Many thanks to Jeff Shragge of UWA for touring us around the Perth area after the DISC. A lovely day indeed.
********** FAQ **************
Q1. Is the attenuation you describe appropriate for displacement measurements, particle velocity, acceleration, or all three?
A1. I would say the mathematical models of constant Q or viscous attenuation are valid for all 3 so long as the data type is consistent. By that I mean if we compare Q from VSP and surface seismic, we should use the same data type for each.
Q2. In data processing, we typically use Q>100 for Q-compensation and modeling, yet you say that Q=20-25 is consistent with published data. How do you explain this? (same question was asked in Brisbane)
A1. I think the Q specified in processing and layer properties in, say, reflectivity modeling represent intrinsic attenuation and, therefore, I agree with a value of 100 or more. When I say Q=20-25 in field data, I am referring to total Q with includes intrinsic and apparent attenuation. For example, if you have a layered model from well logs and do reflectivity modeling with Q=5000 in each layer, the modeled wave field will still include layer scattering effects of O'Doherty-Anstey type leading to an effective Q in the 20-25 range.
Q3. Do you know how to derive the equation for constant-Q addition? (this came from side conversation with Tobias Muller)
A3. I have not seen a derivation in the literature, but here is one. Total attenuation Q is composed of intrinsic Qi and apparent Qa. The exponential decay relationship is
Exp(-(Pi f x)/(V Q)) = Exp(-(Pi f x)/(V Qi)) * Exp(-(Pi f x)/(V Qa))
Combining exponents on the righthand side and taking the log of both sides gives
-(Pi f x)/(V Q) = -(Pi f x)/(V Qi) - (Pi f x)/(V Qa)
Canceling common factors we get the constant-Q addition relationship
1/Q = 1/Qi + 1/Qa
********** Feedback ************** updated 10 June 2012
1. Tobias Müller
2. Mick Micenko
Tobias.Mueller@csiro.au Sun, Mar 4, 2012
I enjoyed very much the DISC lecture you gave the other day in Perth.
The way you promote the many aspects of seismic dispersion to
the oil/seismic industry is great.
It is interesting that we (my CSIRO colleagues and Boris Gurevich’s group at Curtin Uni)
noticed a recent spike of interest from the industry in seismic attenuation/dispersion studies.

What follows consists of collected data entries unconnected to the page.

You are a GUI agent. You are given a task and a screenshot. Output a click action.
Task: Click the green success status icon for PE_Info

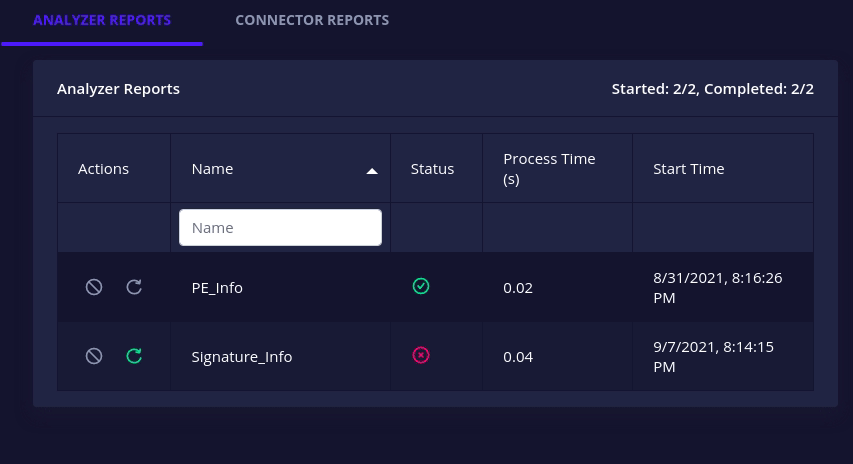tap(421, 286)
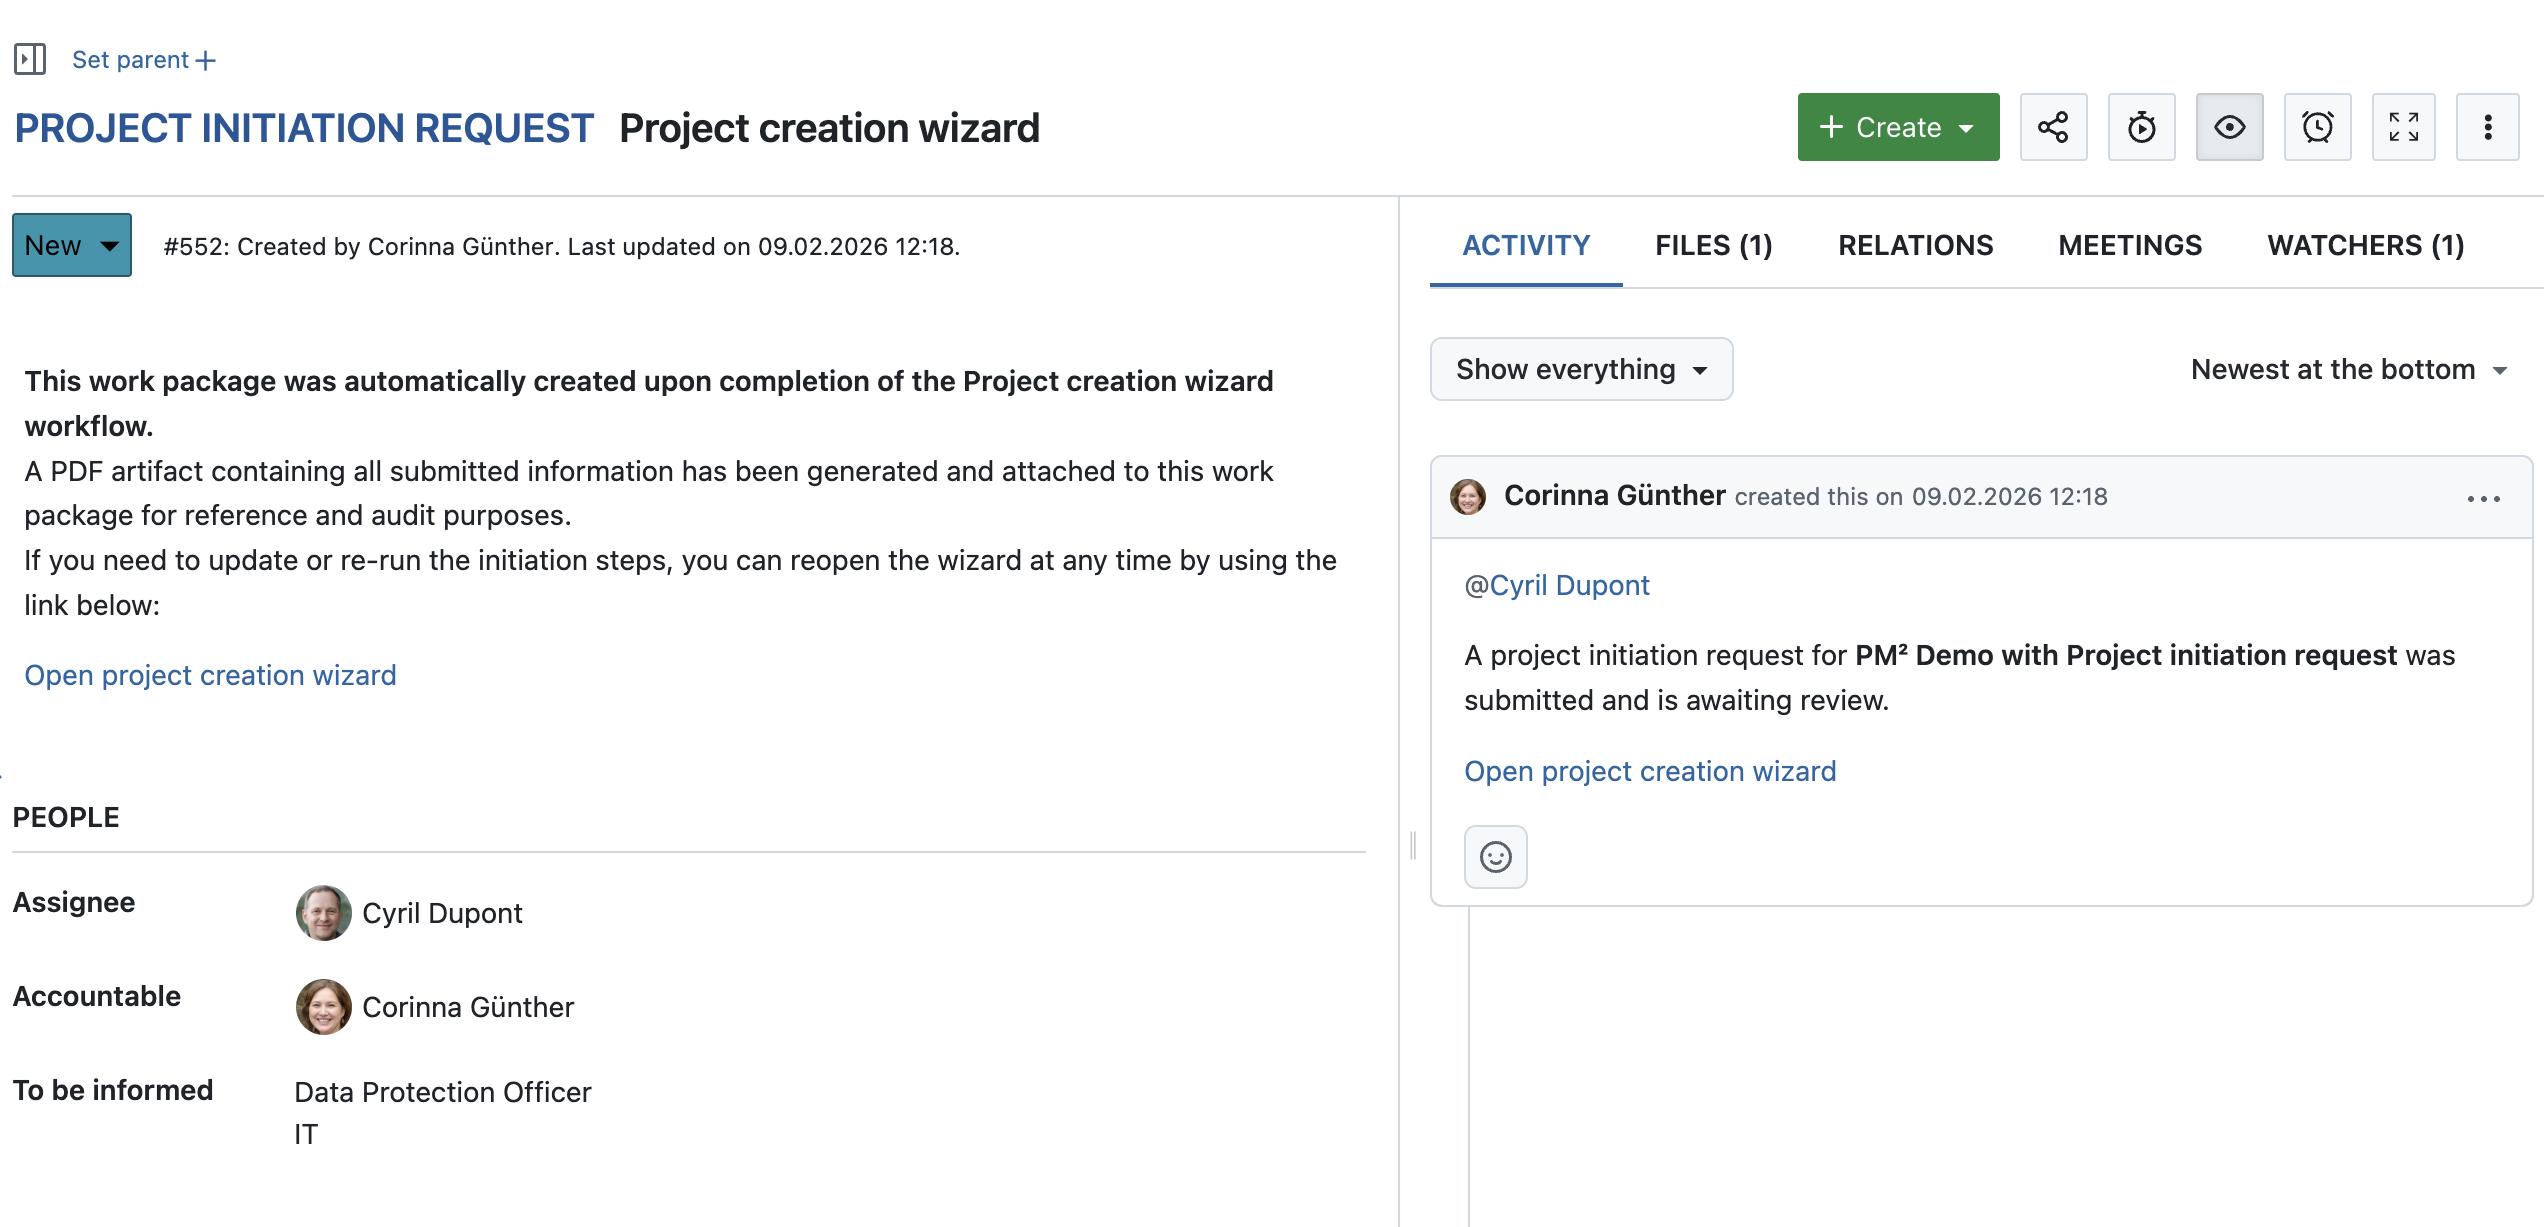Toggle watching with the eye icon
This screenshot has height=1227, width=2544.
click(x=2229, y=127)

For example, we have an ongoing project with Chevron to estimate apparent and intrinsic attenuation from VSP’s and well logs (all data coming from NW shelf Australia).

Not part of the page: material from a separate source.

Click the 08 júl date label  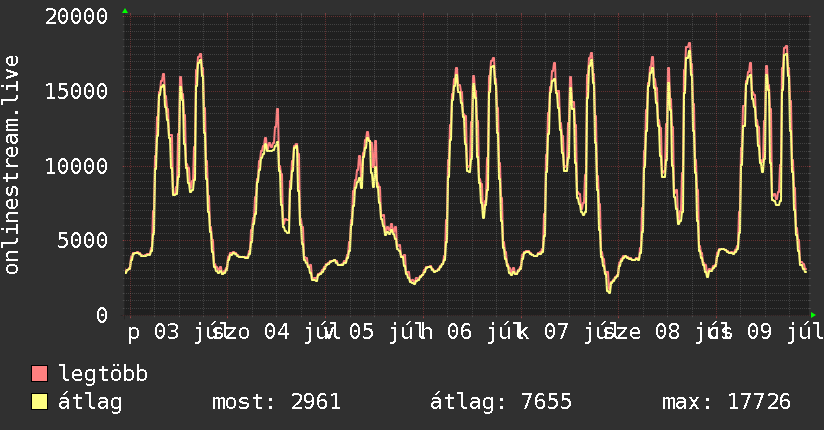(688, 332)
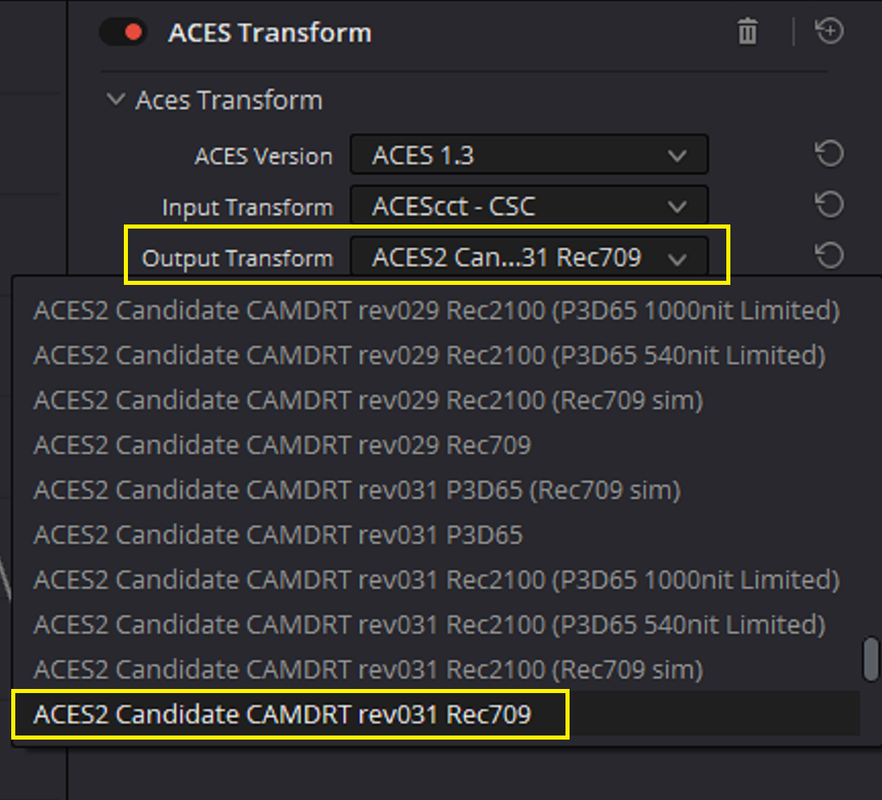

Something on the slow S wave you mentioned in one of your slides:
Q1) Why hasn’t it been predicted by Biot?
Biot decided to neglect shear stresses in the viscous fluid from the outset of his derivation. To fix that problem he introduced the viscous correction discussed in the 2nd JASA paper in 1956 (...’higher frequency range’). In the de la Cruz and Spanos (1985) theory this fluid shear stresses have been properly upscaled and give rise to a second shear wave Pratap Sahay summarized the whole story in his 2008 GEOPHYSICS paper ‘On the Biot slow S wave’).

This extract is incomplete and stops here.